Ada juga seorang teman yang melampiaskannya dengan cara lain. Ceritanya waktu itu ia sedang mencari Hp yang lupa ditaruh di mana berhubung dia memang pelupa akut. Dia telah mutar-mutar mencari Hp itu lebih dari satu jam tapi hasilnya nihil. Sementara Hp-nya tidak bisa dihubungi karena tidak aktif. Di samping itu ia juga sedang menunggu telepon penting dari seseorang. Di puncak kemarahannya yang sebenarnya ia memang marah pada dirinya sendiri, saya berpikir dia mungkin akan berteriak memaki-maki. Tapi ternyata tidak, dia justru mengambil dua buah crayon warna oranye dan merah kemudian menyambar selembar kertas koran dan mulai mencoret-coretinya. Saya menaikkan sebelah alis, mau apa orang ini ? Saya bertanya apa dia baik-baik saja tapi dia hanya diam sambil terus mencoret-coret koran tadi. Saya menghela napas dan berlalu meninggalkannya, mungkin dia butuh waktu sendiri.

Sejam kemudian ia mendatangi saya dan mengatakan bahwa ia telah menemukan Hp-nya yang ternyata digantung di jendela kamar tapi tidak kelihatan karena terhalang kain gorden. Setelah itu ia memperlihatkan koran yang telah dicoret-coret tadi. Dia kemudian menjelaskan bahwa daripada melampiaskan kemarahannya pada orang-orang yang tidak bersalah, lebih baik mencoret-coret koran sampai puas. Lalu dengan bangga ia memperlihatkan hasil karyanya (lihat di bawah). Saya terbengong-bengong. Tadinya saya pikir dia sudah gila, tapi melihat hasil karyanya itu, saya jadi salut (salah urat ^_^).

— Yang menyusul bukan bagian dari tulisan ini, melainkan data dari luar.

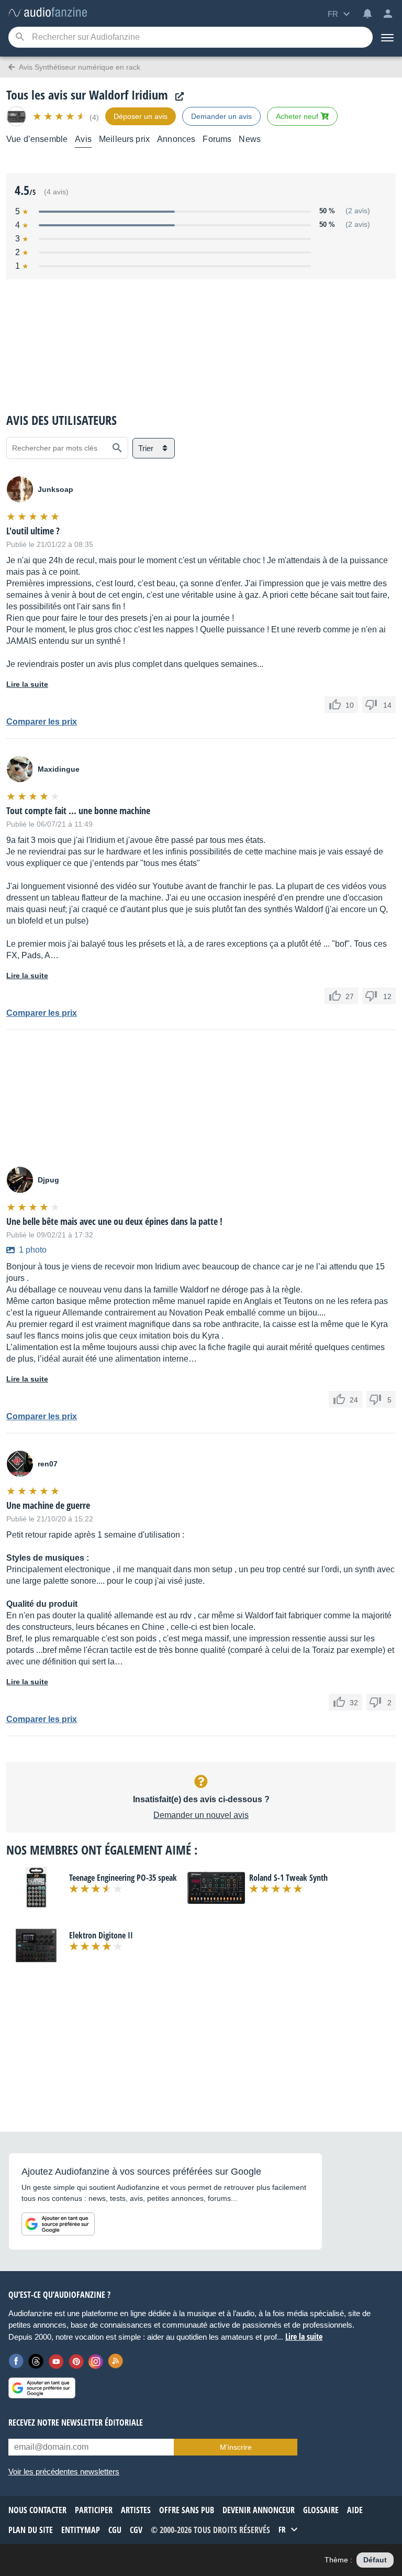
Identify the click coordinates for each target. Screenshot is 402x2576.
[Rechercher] (117, 447)
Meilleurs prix (124, 139)
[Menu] (387, 37)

Hasil pelampiasan amarah. Lumayan kan ?

Kemampuan mengelola suasana hati memang bukanlah sifat bawaan. Ia merupakan hasil dari proses pembelajaran. Lebih dari itu kita harus memahami bahwa setan akan lebih mudah menguasai anak adam tatkala ia sedang marah. Diriwayatkan bahwa iblis yang dikutuk Allah menampakkan diri di hadapan Musa ‘Alaihi wasallam dan berkata, “Hai Musa, jauhilah sikap keras, kerena aku bisa mempermainkan orang yang keras sebagaimana seorang anak kecil memainkan bola....”. Ada juga pepatah yang mengatakan, “Jauhilah amarah, karena ia bisa merusak iman, sebagaimana racun yang bisa merusak madu. Amarah adalah musuh akal”.

Terakhir, jangan menganggap yang menulis ini adalah orang yang paling bisa menahan marah. Dia juga masih terus belajar mengelola suasana hatinya. Jadi, jika suatu saat kalian melihat ia marah dan melakukan kekonyolan, maka tolonglah orang itu. Terima kasih.

“Orang yang kuat itu bukanlah karena bergulat, tetapi orang yang kuat itu yang dapat menguasai diri saat marah.”